A los muebles que ya teníamos le
sumamos dos seibos daneses. Compramos dos butacas azules de segunda mano diseñadas
por Grete Jalk en 1960. Compramos una mesa de centro italiana usada. Vivíamos persiguiendo
las ventas de segunda mano, buscando muebles y adornos de los 50s o los 60s. Pintamos
unas paredes de gris, otra de amarillo. Colgué un cuadro de Starsky Brines a la
entrada de la sala y otro de José Vivenes al lado de la cama. Colgué mi
chinchorro de moriche en el balcón, entre las bromelias y las orquídeas de Patricia
y encedimos la lamparita de papel de Noguchi en un rincón de la sala.
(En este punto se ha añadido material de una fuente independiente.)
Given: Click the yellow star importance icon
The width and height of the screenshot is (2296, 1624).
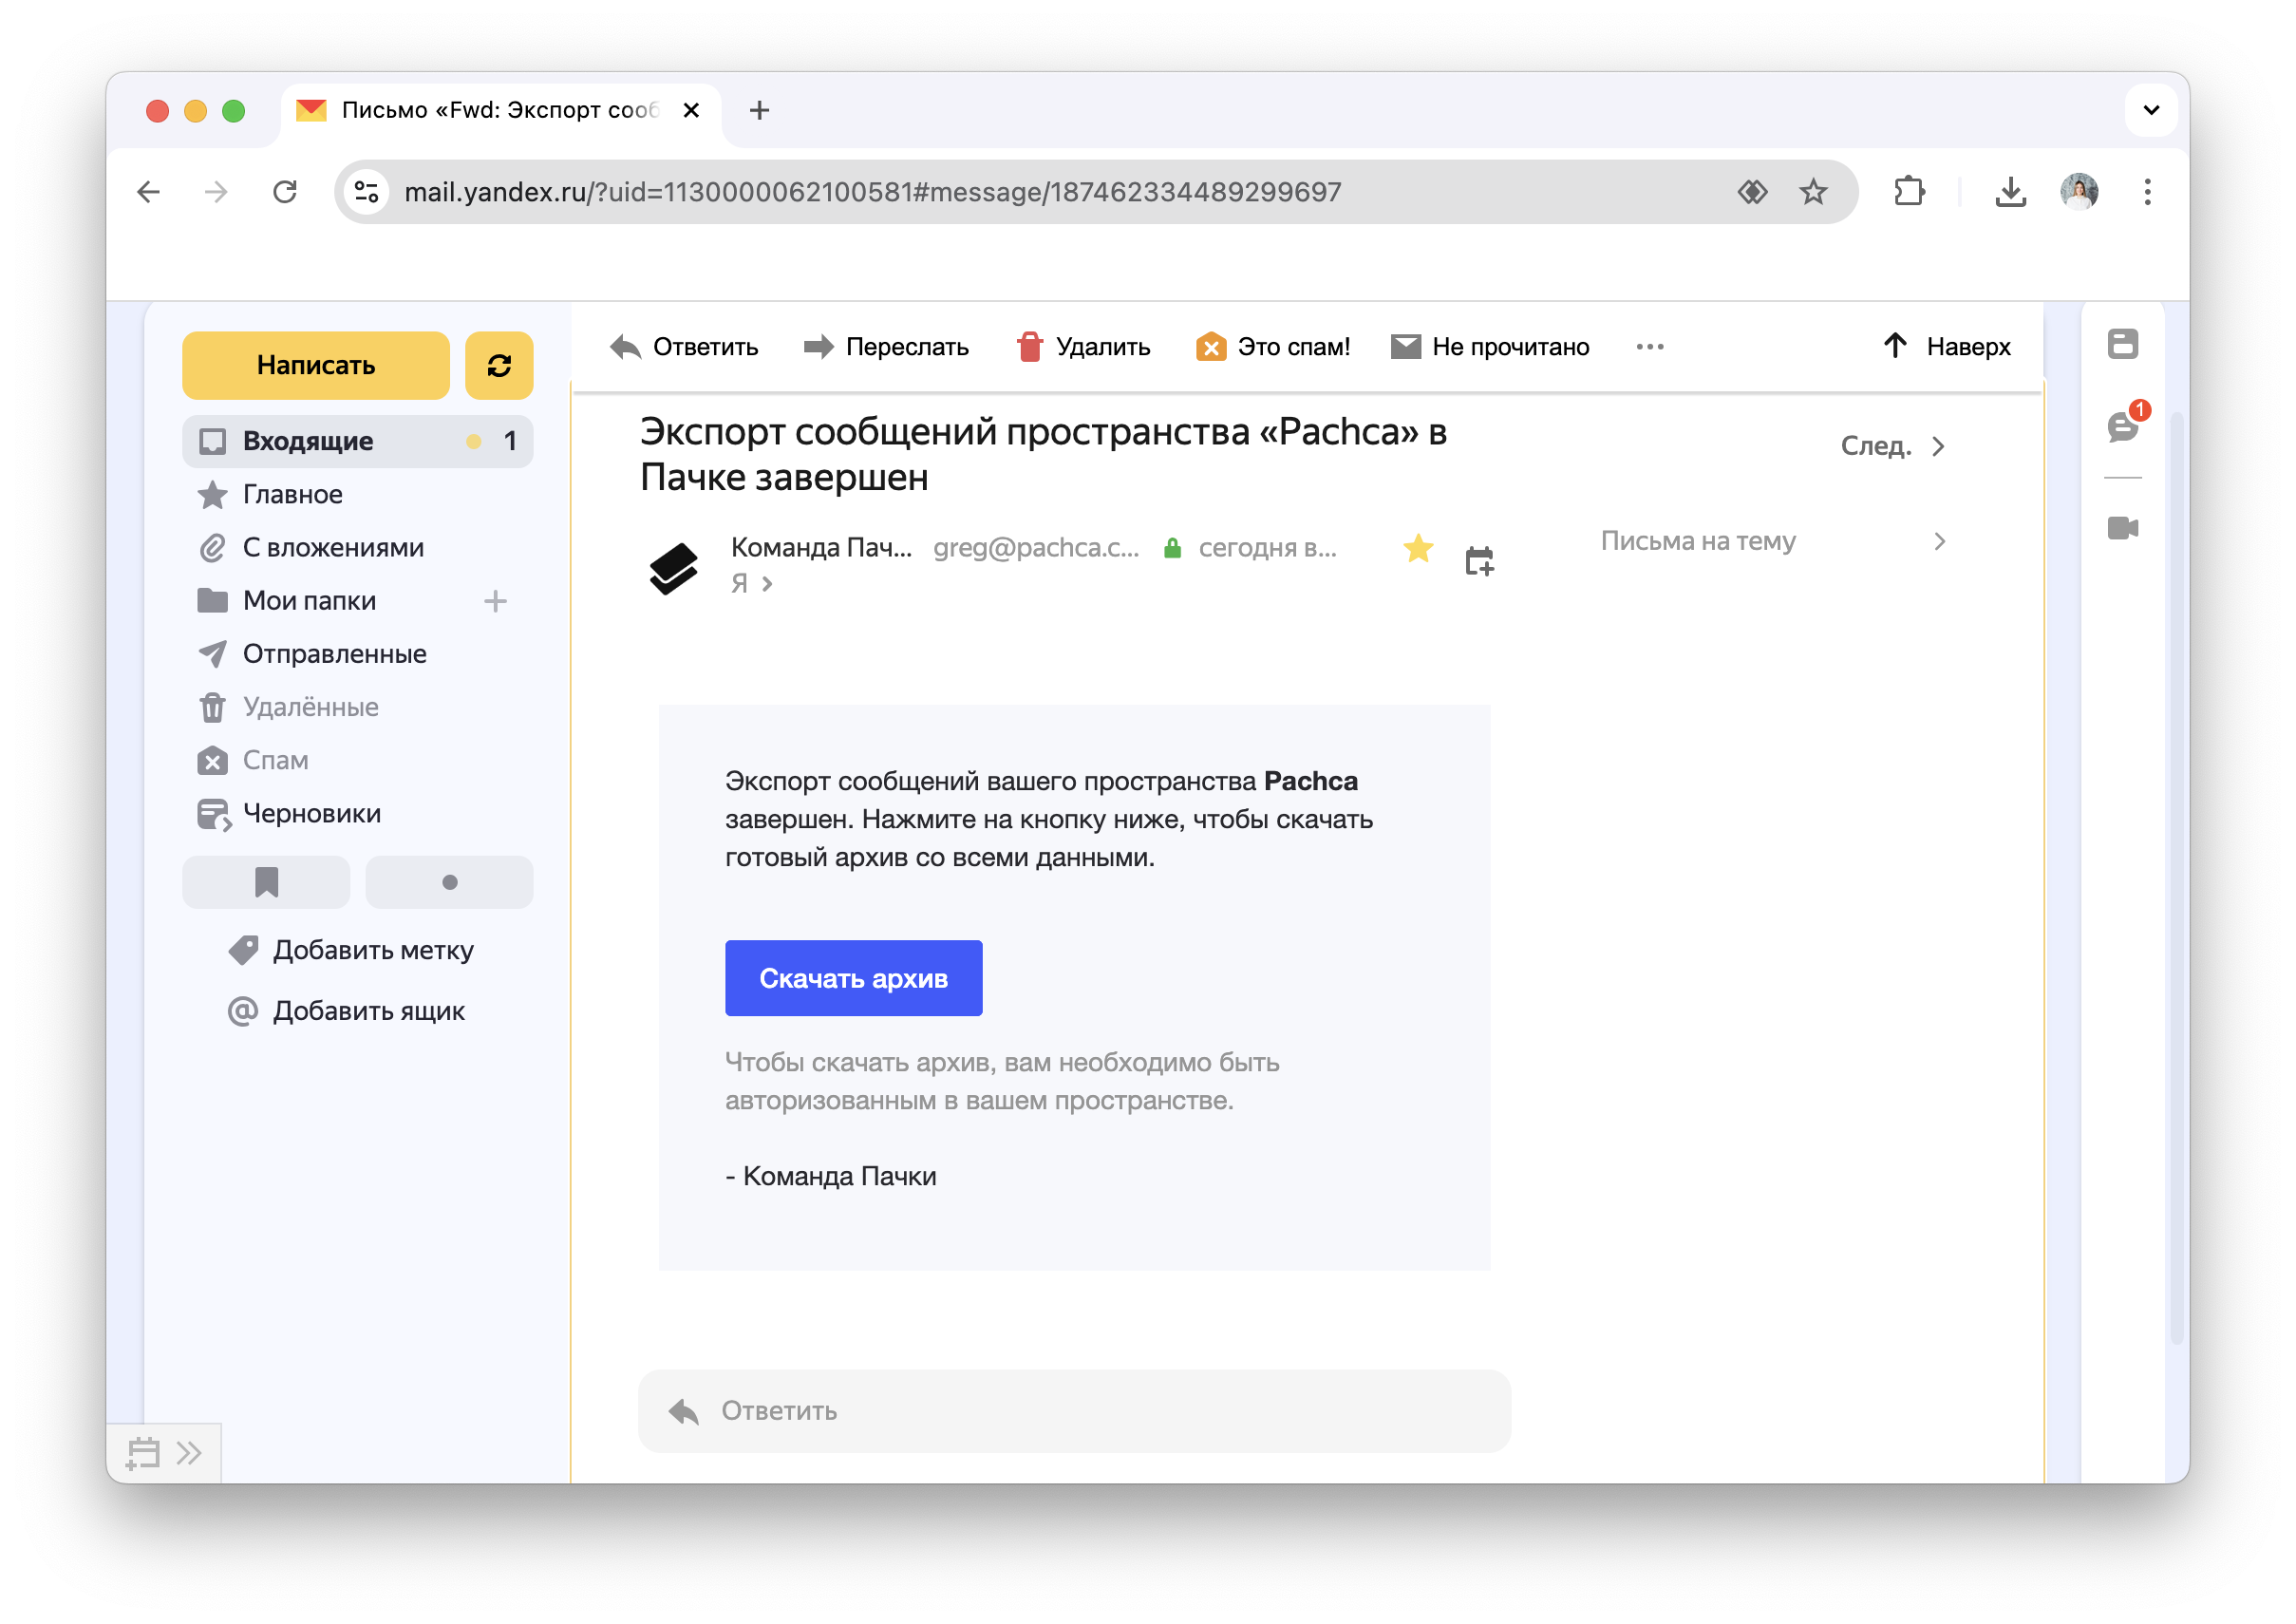Looking at the screenshot, I should (x=1417, y=548).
Lucía
tuvo el perro que quería. Dos años después llegó Teresa, a la que bautizamos
teniendo en mente a la cantante de Madredeus. Desde nuestras ventanas veíamos
el sol salir por el este de Caracas y el encender de las luces de la autopista
cuando llegaba la noche. Pusimos una puerta roja en la entrada de la casa y colgamos
en la escalera los avisos de metal que recolectamos a lo largo de una década,
incluyendo un aviso grande de Cocacola que Ricardo nos regaló cuando se fue a
Nueva York. Patricia llenó el cuarto de servicio con sus juguetes. Nos rodeaban
las cosas queridas.
Nunca nos mudamos del Altolar.
Hace 6 años que no vivimos allí, el mismo tiempo que lo ocupamos a diario, pero volveremos. Esta es la sexta casa de la historia pero podría ser la última. La vida solo tiene sentido si
hay una meta, aunque distante o difusa. Como dice un pañuelito bordado que
cuelga en la pared de la cocina de la familia en Nueva York, traducción
mediante, hogar es donde está el corazón.
El mío está en el Altolar aunque duerma en Lima.